ATV’de yayınlanan Kim Milyoner Olmak İster, bu sezon Kenan İmirzalıoğlu’nun sunumuyla başladı.
1 MİLYONLUK SORU İSTİKLAL MARŞI’NDAN
Arda Ayten isimli yarışmacı, 12. soru olan final sorusuyla 1 milyon TL’ye talip oldu.
“On kıtadan oluşan İstiklal Marşı’nın tamamında bu kelimelerden hangisi diğerlerinden daha az geçer?” sorusunun seçenekleri ise “kan, toprak, yurt ve vatan” şeklinde sunuldu.
1 MİLYON TL’Yİ KAZANDI! YARIŞMA TARİHİNE GEÇTİ!
İstiklal Marşı’nın on kıtasını bildiği anlaşılan yarışmacı Arda Ayten, İstiklal Marşı’nı canlı yayında okuyarak sorulan kelimeleri saydı.
Arda Ayten, İstiklal Marşı’nın on kıtasını canlı yayında defalarca okuyarak, hem 1 milyon TL’yi kazandı, hem de izleyenlerin takdirini kazandı.
HANGİ KELİME İSTİKLAL MARŞI’NDA KAÇ DEFA GEÇİYOR?
İstiklal Marşı’nda;
Vatan kelimesi 3 defa,
Kan kelimesi 3 defa,
Yurt kelimesi 3 defa,
Toprak kelimesi ise 2 defa geçiyor.
CEVAP: TOPRAK!
Buna göre, “hangi kelime İstiklal Marşı’nda daha az geçer?” sorusunun cevabı “toprak” oluyor.
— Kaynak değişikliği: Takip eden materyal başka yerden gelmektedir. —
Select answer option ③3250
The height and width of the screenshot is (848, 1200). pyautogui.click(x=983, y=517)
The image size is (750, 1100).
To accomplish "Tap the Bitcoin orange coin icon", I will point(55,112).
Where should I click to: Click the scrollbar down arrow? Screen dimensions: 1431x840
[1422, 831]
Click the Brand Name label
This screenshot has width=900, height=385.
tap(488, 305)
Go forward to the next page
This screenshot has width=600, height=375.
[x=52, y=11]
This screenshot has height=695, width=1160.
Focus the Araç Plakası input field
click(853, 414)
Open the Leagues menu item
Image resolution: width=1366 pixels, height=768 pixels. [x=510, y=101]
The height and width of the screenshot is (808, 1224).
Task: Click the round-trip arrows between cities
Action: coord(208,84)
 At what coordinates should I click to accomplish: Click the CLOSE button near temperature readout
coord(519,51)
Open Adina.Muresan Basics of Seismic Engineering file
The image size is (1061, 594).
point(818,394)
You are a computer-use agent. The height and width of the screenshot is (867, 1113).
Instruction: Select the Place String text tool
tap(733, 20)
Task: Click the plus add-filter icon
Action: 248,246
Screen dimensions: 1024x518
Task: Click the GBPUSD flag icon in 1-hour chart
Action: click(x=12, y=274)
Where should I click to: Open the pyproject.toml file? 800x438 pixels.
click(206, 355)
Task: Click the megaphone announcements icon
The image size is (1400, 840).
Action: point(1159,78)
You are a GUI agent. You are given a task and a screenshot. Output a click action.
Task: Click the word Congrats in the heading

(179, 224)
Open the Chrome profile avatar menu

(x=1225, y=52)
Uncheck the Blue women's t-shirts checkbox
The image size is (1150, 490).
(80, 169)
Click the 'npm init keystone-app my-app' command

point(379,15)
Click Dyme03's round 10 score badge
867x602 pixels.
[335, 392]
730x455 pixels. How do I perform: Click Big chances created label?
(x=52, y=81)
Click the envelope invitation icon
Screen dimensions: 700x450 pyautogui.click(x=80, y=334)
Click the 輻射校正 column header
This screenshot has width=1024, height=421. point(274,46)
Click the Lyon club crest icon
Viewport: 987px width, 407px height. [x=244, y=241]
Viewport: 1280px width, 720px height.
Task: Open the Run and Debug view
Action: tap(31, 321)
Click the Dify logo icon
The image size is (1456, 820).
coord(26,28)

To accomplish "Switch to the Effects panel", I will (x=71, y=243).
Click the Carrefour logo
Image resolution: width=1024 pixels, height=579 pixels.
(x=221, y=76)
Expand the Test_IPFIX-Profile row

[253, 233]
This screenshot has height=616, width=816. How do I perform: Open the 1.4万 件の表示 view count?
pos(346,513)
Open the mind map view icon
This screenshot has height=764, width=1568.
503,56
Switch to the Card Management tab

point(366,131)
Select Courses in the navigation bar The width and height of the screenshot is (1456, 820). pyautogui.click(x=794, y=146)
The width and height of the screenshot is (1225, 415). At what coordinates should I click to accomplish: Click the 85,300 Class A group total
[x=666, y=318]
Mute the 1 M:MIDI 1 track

DAHA ÖNCE DE 1 MİLYONLUK SORU KUR’AN-I KERİM’DEN SORULMUŞTU
Kim Milyoner Olmak İster yarışmasında daha önce 19 yaşındaki Çağdaş İrfan Yıldırım da 1 milyon liralık soruya ulaşmış, ancak soruya cevap vermeyip yarışmadan çekilmeyi tercih etmişti.
Söz konusu bölümde 1 milyonluk soru, “Kur’an-ı Kerim’de hangisi üzerine yemin edilmemiştir?” şeklindeydi.
Seçenekler ise, “deniz, arı, güneş, kalem” şeklinde sunulmuştu. Sorunun cevabı ise, “arı” olacaktı.
İSTİKLAL MARŞI’NIN ON KITASI
Korkma, sönmez bu şafaklarda yüzen al sancak;
Sönmeden yurdumun üstünde tüten en son ocak.
O benim milletimin yıldızıdır, parlayacak;
O benimdir, o benim milletimindir ancak.
Çatma, kurban olayım, çehreni ey nazlı hilal!
Kahraman ırkıma bir gül! Ne bu şiddet, bu celal?
Sana olmaz dökülen kanlarımız sonra helal…
Hakkıdır, hakk’a tapan, milletimin istiklal!
Ben ezelden beridir hür yaşadım, hür yaşarım.
Hangi çılgın bana zincir vuracakmış? Şaşarım!
Kükremiş sel gibiyim, bendimi çiğner, aşarım.
Yırtarım dağları, enginlere sığmam, taşarım.
Garbın afakını sarmışsa çelik zırhlı duvar,
Benim iman dolu göğsüm gibi serhaddim var.
Ulusun, korkma! Nasıl böyle bir imanı boğar,
‘Medeniyet!’ dediğin tek dişi kalmış canavar?
Arkadaş! Yurduma alçakları uğratma, sakın.
Siper et gövdeni, dursun bu hayasızca akın.
Doğacaktır sana va’dettigi günler hakk’ın…
Kim bilir, belki yarın, belki yarından da yakın.
Bastığın yerleri ‘toprak!’ diyerek geçme, tanı:
Düşün altında binlerce kefensiz yatanı.
Sen şehit oğlusun, incitme, yazıktır, atanı:
Verme, dünyaları alsan da, bu cennet vatanı.
Kim bu cennet vatanın uğruna olmaz ki feda?
Şuheda fışkıracak toprağı sıksan, şuheda!
Canı, cananı, bütün varımı alsın da hüda,
Etmesin tek vatanımdan beni dünyada cüda.
Ruhumun senden, ilahi, şudur ancak emeli:
Değmesin mabedimin göğsüne namahrem eli.
Bu ezanlar-ki şahadetleri dinin temeli,
Ebedi yurdumun üstünde benim inlemeli.
O zaman vecd ile bin secde eder -varsa- taşım,
Her cerihamdan, ilahi, boşanıp kanlı yaşım,
Fışkırır ruh-i mücerred gibi yerden na’şım;
O zaman yükselerek arsa değer belki başım.
Dalgalan sen de şafaklar gibi ey şanlı hilal!
Olsun artık dökülen kanlarımın hepsi helal.
Ebediyen sana yok, ırkıma yok izmihlal:
Hakkıdır, hür yaşamış, bayrağımın hürriyet;
Hakkıdır, hakk’a tapan, milletimin istiklal!